Records from a data collection:
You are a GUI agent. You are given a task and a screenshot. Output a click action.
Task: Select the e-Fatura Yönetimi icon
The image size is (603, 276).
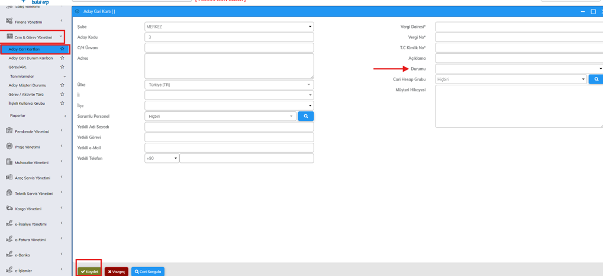9,239
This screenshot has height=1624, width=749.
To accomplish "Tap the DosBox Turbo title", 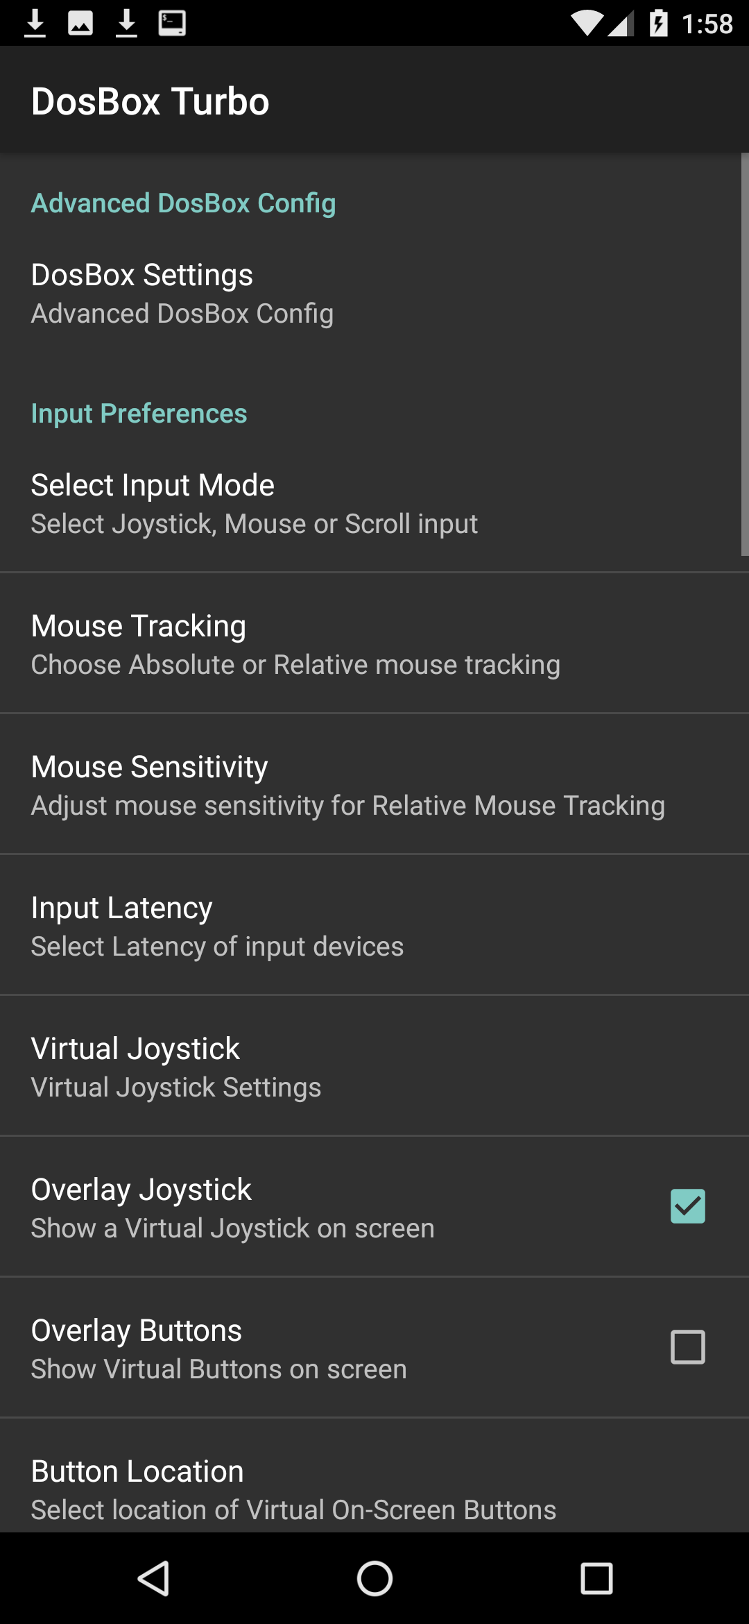I will click(x=150, y=101).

§ **What to do**:
Wherever a line in the data above holds the word "screenshot", copy that line.

§ **Result below**:
You are a GUI agent. You are given a task and a screenshot. Output a click action.
This screenshot has height=1624, width=749.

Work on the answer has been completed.